Portrait of Patrice Zürcher

Mr. Zürcher, are we seeing any new trends in the fund management industry?

Everyone is aware that the market situation reflects low interest rates, geopolitical uncertainties and of course over the last few weeks and months the COVID-19 pandemic. The extreme volatility this has triggered on the markets has naturally had an impact on investor behavior, and hence directly on products. Inflows into passive funds and money market funds have been correspondingly significant recently. But at UBS White Labelling Solutions we also sense strong demand from our clients for products with ESG (Environmental, Social, Governance) features and for alternative investment themes like private markets and infrastructure. Gold as an investment theme has also become attractive again, especially with physical backing, and interest has risen accordingly.

Our clients mainly include asset managers, banks, pension funds and asset owners such as family offices. In our experience the latter in particular have been showing greater interest in regulated investment solutions. So the trend is moving away from traditional offshore Cayman Islands or BVI structures towards onshore structures in a recognized fund center like Luxembourg or Ireland. Asset owners, especially family offices, tend to act very opportunistically, so it's important to select regulated fund structures that are suitable for implementing their extensive needs. As far as the investment management company is concerned, such opportunistic fund structures, often with a very broad investment remit, aren't always easy to administer from a risk and governance perspective.

How much has the COVID-19 crisis slowed down your business overall?

Obviously, the pandemic and its impact have been making our clients react more slowly. Everyone in the market had to adjust to the new situation when the lockdown came. UBS was no different. For sure, the first few weeks were very hectic, with very high client trading activity driven by extreme market volatility, which meant that trading and back office functions were working flat out. But in spite of the slowdown just mentioned, in our view interest in white-labelling structures remains firm. Of course, given the uncertain situation with the coronavirus some projects have been temporarily suspended or put off to a later date. But overall, it’s fair to say that clients have stuck with their projects.
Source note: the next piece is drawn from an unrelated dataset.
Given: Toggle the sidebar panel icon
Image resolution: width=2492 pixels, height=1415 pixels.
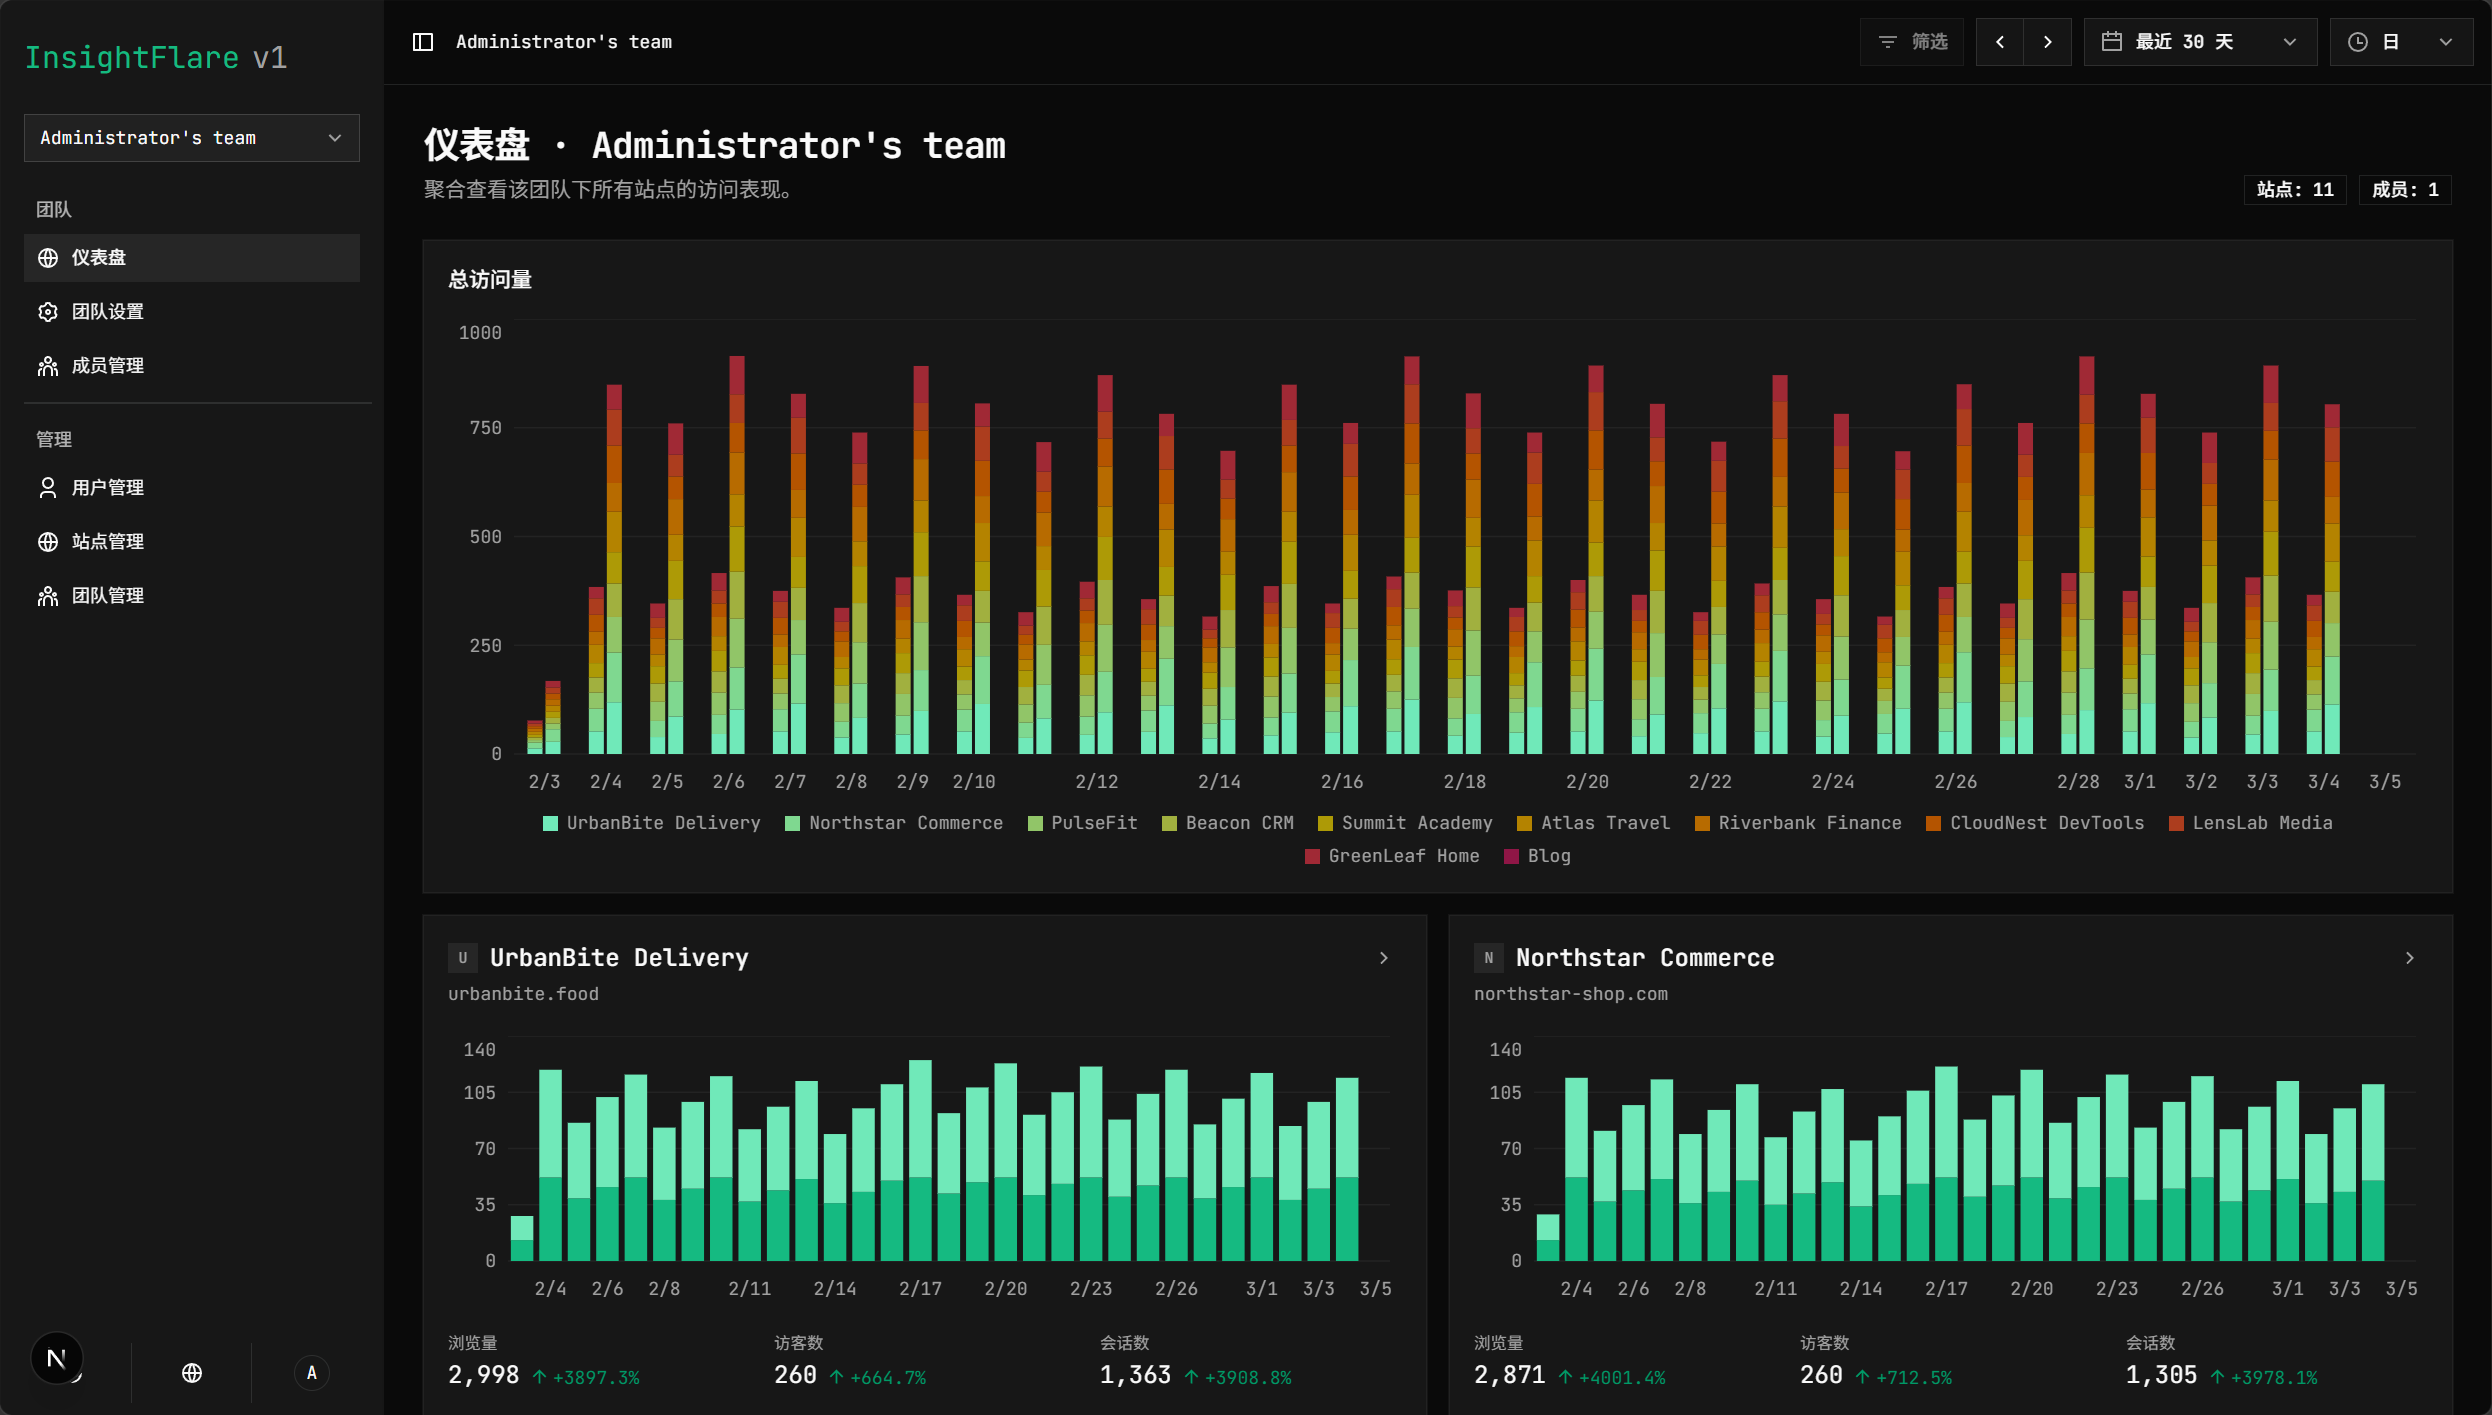Looking at the screenshot, I should tap(423, 42).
Also, despite the coronavirus crisis, we've been in the fortunate position of gaining several new clients with significant volumes for our white labelling platform. This is no mean feat, and is at least partly due to the very close cooperation across divisions within UBS. We've noticed too that many market players made active use of the coronavirus period to carry out a critical review of their business model, so we assume there will definitely be more opportunities in the market as a result. All the more so as we're moving back to normality much quicker than originally expected, apart from the restrictions related to the coronavirus pandemic.

Which financial centers are you using right now to structure the largest number of funds?

UBS was originally a Swiss firm and naturally has a very strong Swiss client base, so for them of course the platform in Switzerland is the main one used for structuring funds. Given the political situation and the fact that Switzerland isn't a member of the EU, we chiefly use our Luxembourg platform for all other cases, i.e. where there is little or no connection with Switzerland. In our view, Luxembourg offers the greatest flexibility as a fund domicile in terms of the legal investment regime and fund structures available to allow clients to structure the most suitable fund vehicle in accordance with the applicable legal framework. In that sense, the Luxembourg platform at UBS White Labelling Solutions is the central element of our growth strategy outside Switzerland, so we're hiring a large number of staff at present. Our investment management company in Luxembourg has 45 full-time staff (and rising) just now, making it one of the largest in the market. But if necessary, in order to be able to respond to client wishes and needs (and I'm largely thinking here of alternative investment structures, redomiciliations of offshore fund locations and passive fund products), we also offer our Irish platform; this benefits significantly from the passporting of our Luxembourg investment management company.

How is the pipeline looking for the next few months?

Our current project pipeline for setting up new structures is so full that we're essentially fully booked in implementing new fund structures until the middle of the fourth quarter 2020 and beyond. Good planning and strict control of individual projects are crucial in making the right use of resources and reacting to changes at short notice. And the pipeline of prospects representing our efforts to win new clients for our white labeling platform is also looking very good. The work we've put in over the last three years in the target markets defined by us as strategic in central Europe and the Nordics, the UK and Southern Europe (Italy and Spain) seems to be bearing fruit. In other words, we're involved in discussions with lots of potential clients across all segments; some are at an early stage, but some are very advanced and in the final phase. It’s a very tough market with a large number of competitors, but we're rising to the challenge and our successes confirm that we're on the right track.

What are the fund structures that make your work most exciting?

Basically, working with and structuring all funds and types of funds is exciting. The clients’ wishes and needs mean no two funds are the same, so every case has something different to make it interesting. Obviously fund structures that pursue alternative strategies such as a limited partnership in the context of a Luxembourg RAIF to invest in private equity are much more complex as far as the processes involved and the whole implementation are concerned, which makes them more exciting than a European equity fund. But working on any fund structure is fun, regardless of how complex it is. And I can honestly say that no one objects to setting up a plain vanilla equity fund, even if it does sound a little less exciting.